Swiss Supreme Court Strips Shareholders of Say on Asset Sales During Restructuring

The Swiss Federal Supreme Court has issued a landmark decision that significantly alters the balance of power between shareholders and creditors during corporate distress. According to ruling 5A_53/2026, when a company is placed under a composition moratorium, shareholders lose all statutory rights to approve or block asset disposal transactions. Experts at the prominent Swiss law firm Lenz & Staehelin emphasize that this judgment eliminates critical legal uncertainty, allowing for swift corporate rescues without owner obstruction.

The Conflict: Corporate Framework vs. Insolvency Reality

Under standard Swiss corporate law, corporate asset sales fall within the competence of the board of directors. However, authority shifts to the shareholders if a transaction involves all or a substantial part of the company’s assets, resulting in a factual liquidation with no intent to reinvest proceeds. Executing such sales without shareholder approval risks making the transaction null and void. Previously, the Supreme Court admitted exceptions only if a company was heavily over-indebted, facing a severe time crunch, or caught in a shareholder stalemate.
#####
To do
Continue the article about the Swiss Supreme Court ruling on shareholder approval of asset sales, starting right after its final paragraph.

Data extract
#####
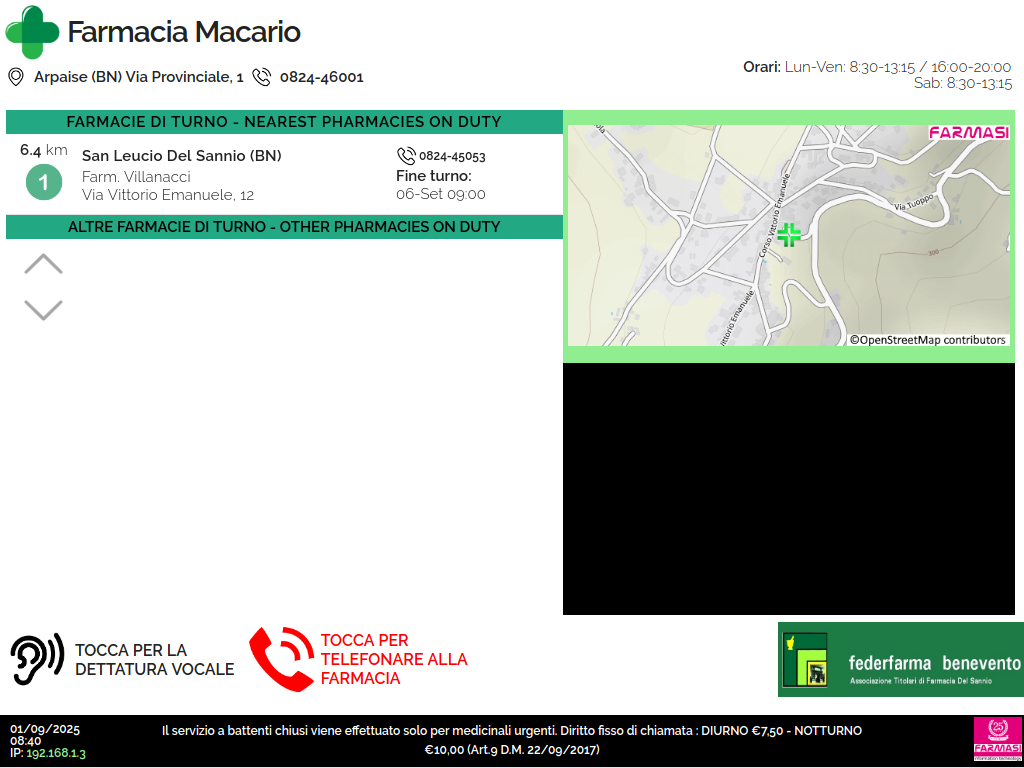
Task: Open the Farmacie di Turno header
Action: pos(284,122)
#####
The answer
The New Ruling: Composition Proceedings Supersede Corporate Rules

In its decision published on May 27, 2026, the Supreme Court established that composition and restructuring rules completely override general corporate law provisions during a moratorium. The operational framework is now governed by the following parameters:

  • Supervised Management: The existing board and management remain in place to conduct day to day operations but must act under the strict supervision of the court and the appointed administrator.

  • Judicial Mandate Over Shareholder Consent: Transactions involving non-current assets (such as real estate, heavy machinery, or subsidiary investments) no longer require general meeting approvals. Instead, they require the authorization of the court or the creditors’ committee.

  • The Urgency Benchmark: The court will sanction an asset disposal if time is of the essence, provided the transaction actively supports the restructuring process and protects creditor interests.

  • No Legal Standing to Object: Once judicial approval is granted, shareholder consent is legally irrelevant, even if the transaction leads to a factual liquidation. Furthermore, shareholders lack the legal standing to challenge the court’s authorization.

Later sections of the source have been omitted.